- **REQUIREMENT**: An exact reproduction of all the data is needed, with no images in it.

- **DATA FOR ANALYSIS**:
++++++++

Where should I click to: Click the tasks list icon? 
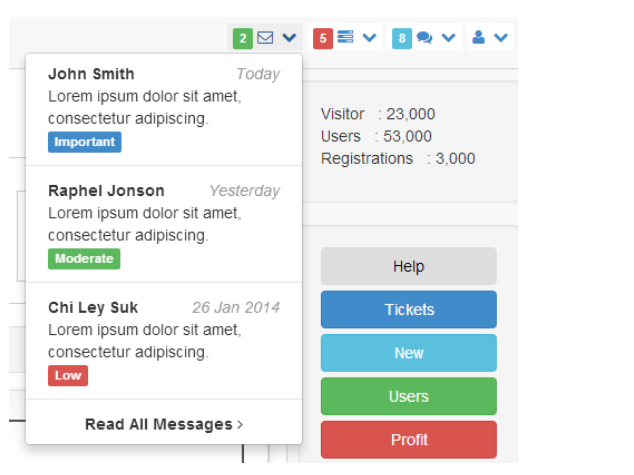pyautogui.click(x=345, y=37)
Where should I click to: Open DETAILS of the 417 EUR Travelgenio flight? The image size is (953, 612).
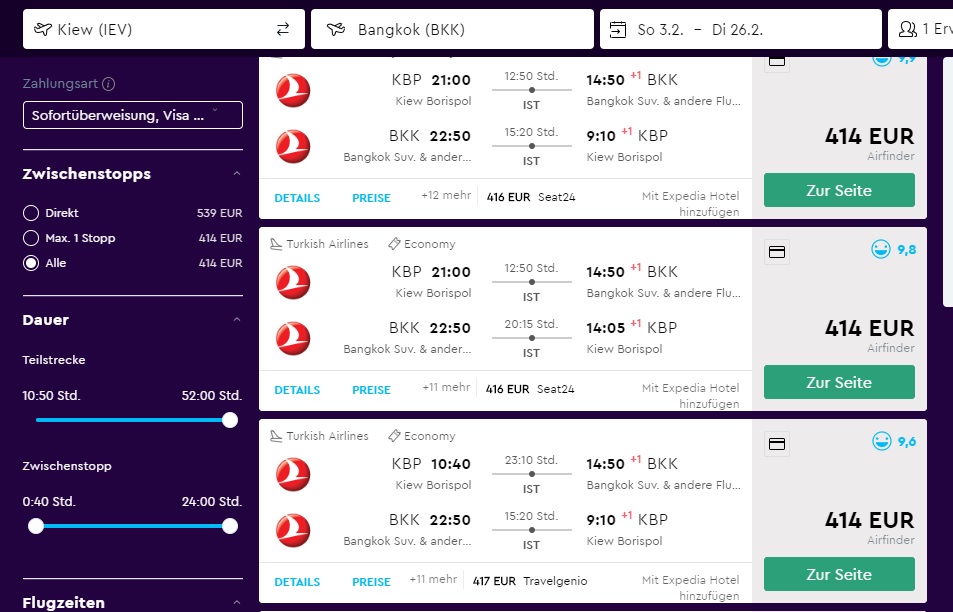click(297, 582)
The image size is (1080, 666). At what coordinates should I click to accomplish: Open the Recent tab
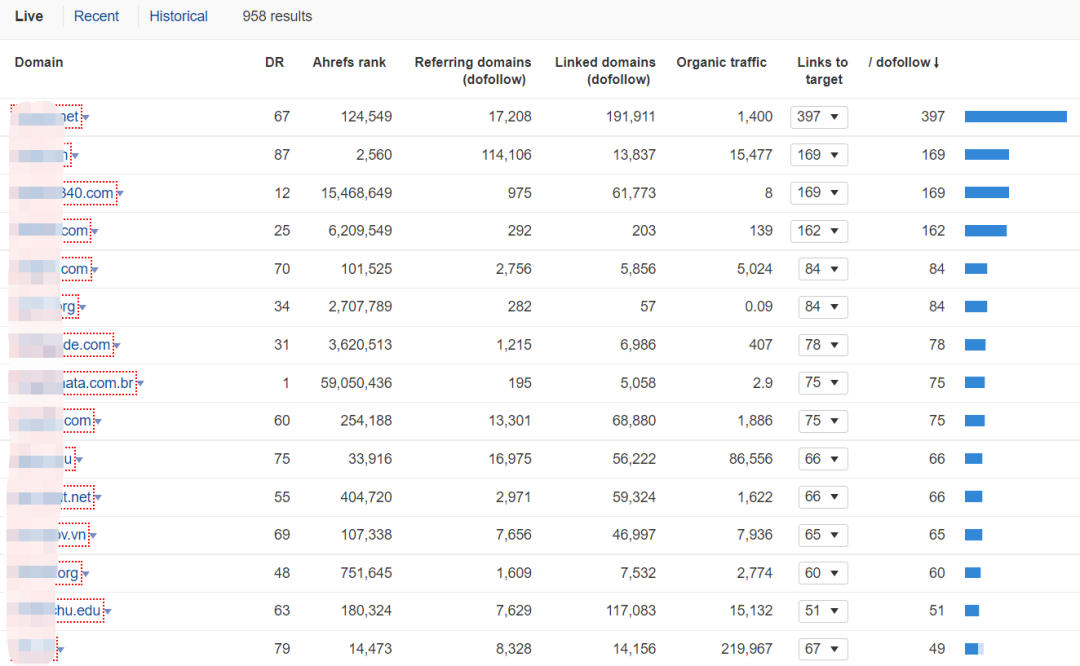coord(96,16)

++++++++

- **WRITTEN REPLY**:
Where should I click to: Click the tasks list icon? 
pyautogui.click(x=345, y=37)
Where should I click to: Open DETAILS of the 417 EUR Travelgenio flight? The image size is (953, 612).
click(297, 582)
The image size is (1080, 666). At what coordinates should I click to accomplish: Open the Recent tab
coord(96,16)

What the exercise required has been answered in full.